*** Opening Exercise inputs ***
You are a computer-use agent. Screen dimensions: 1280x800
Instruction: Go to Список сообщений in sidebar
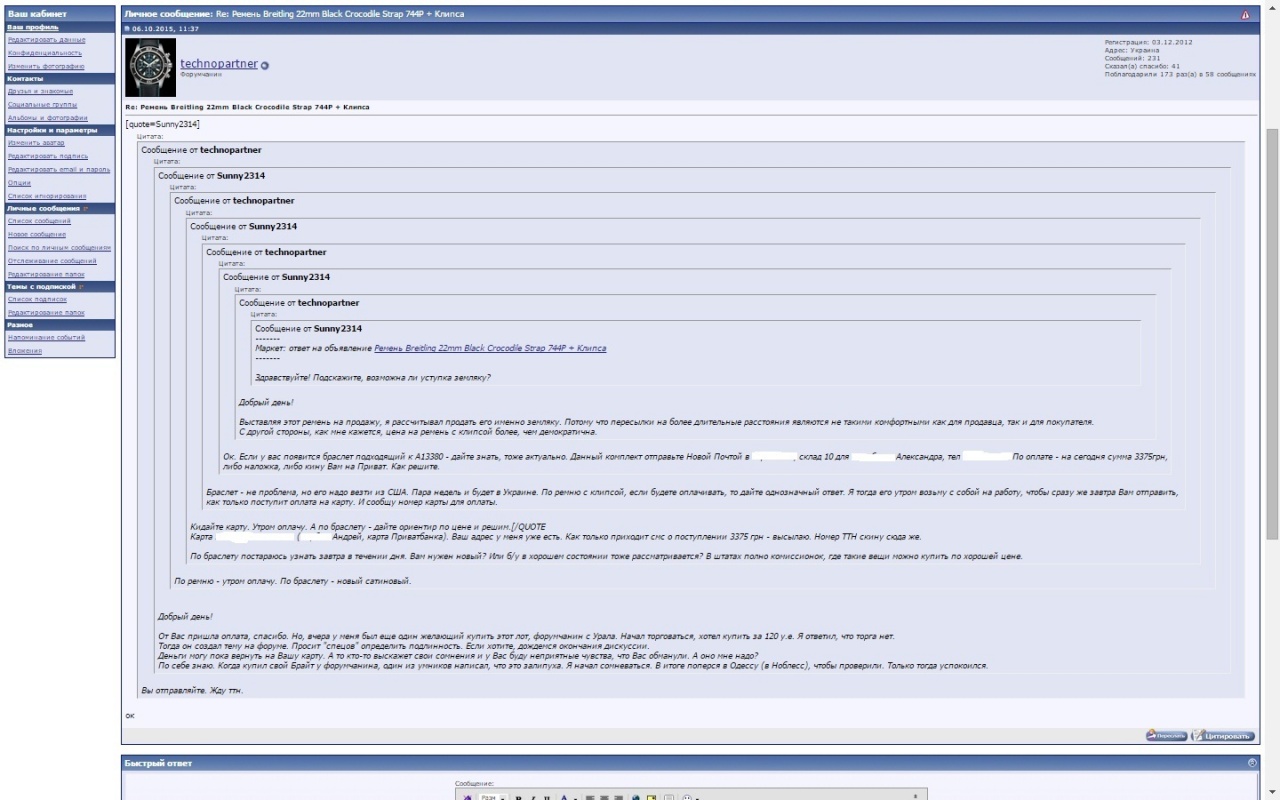pos(39,221)
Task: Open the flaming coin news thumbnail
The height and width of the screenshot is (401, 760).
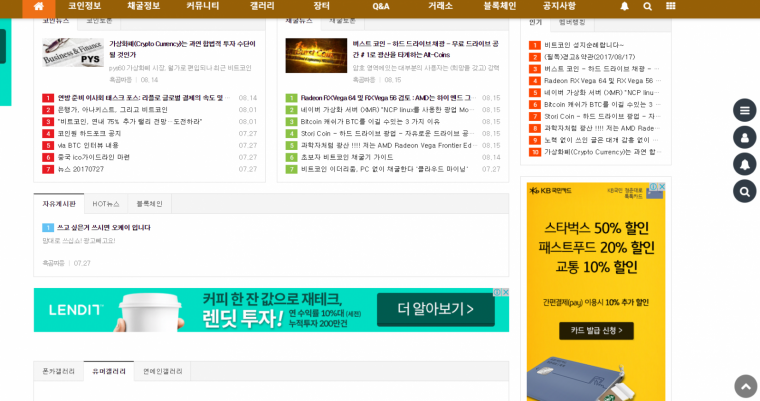Action: point(316,56)
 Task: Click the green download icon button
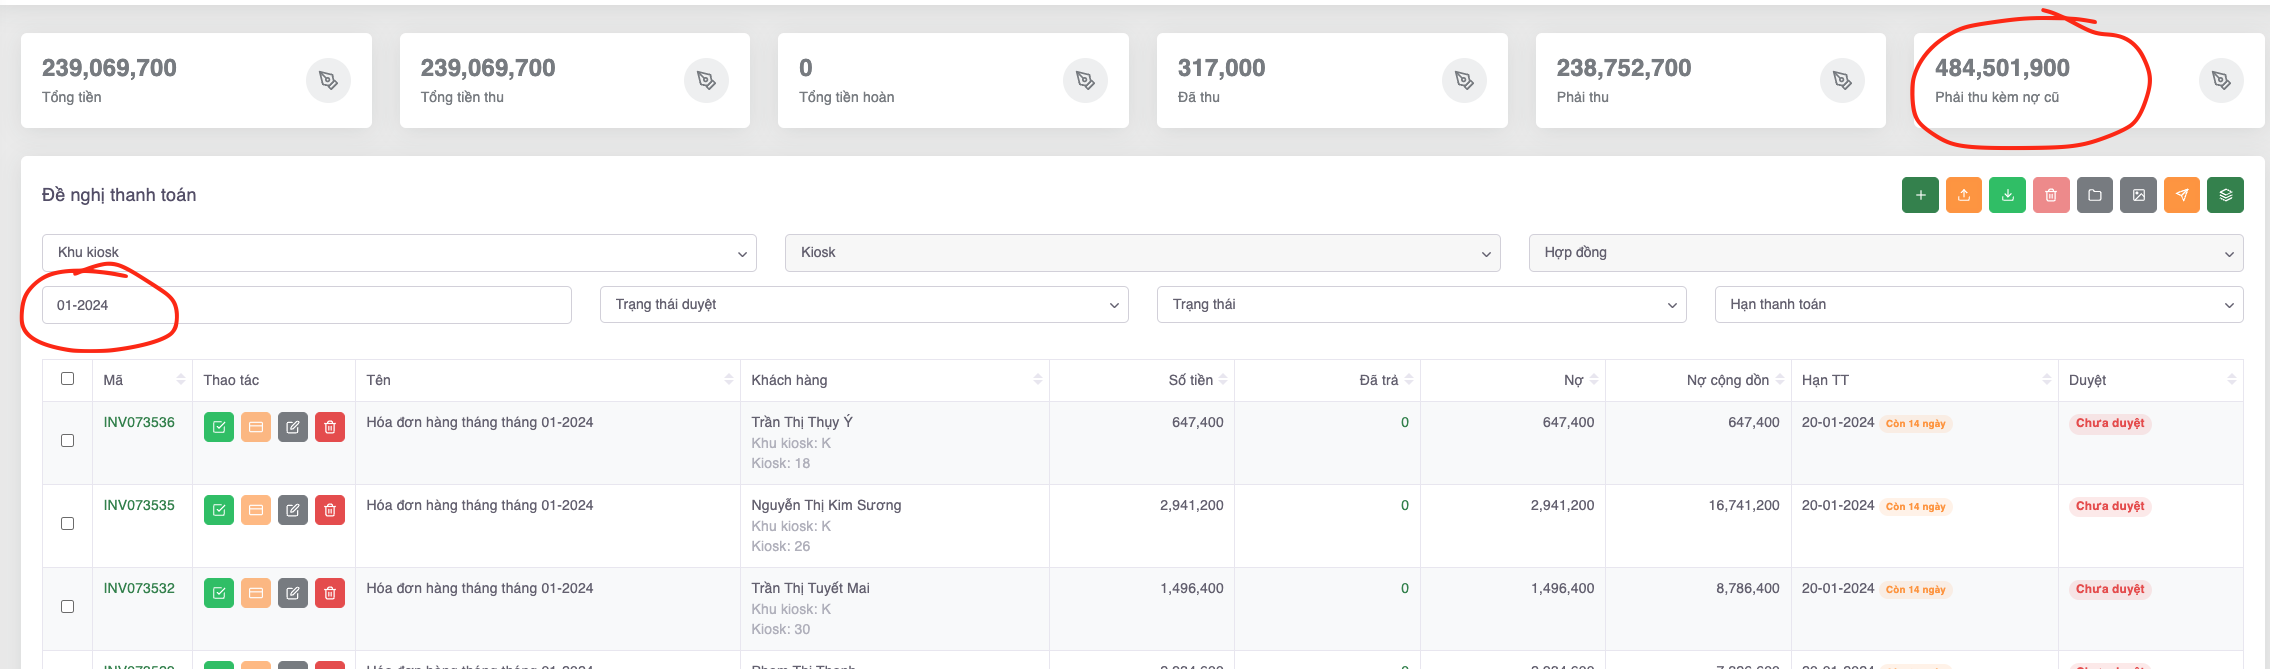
*** Closing Exercise inputs ***
* [Activity]: Whenever the word "Task" occurs in a line of the records, that line counts toward the total; state the total only.

* [Written response]: 2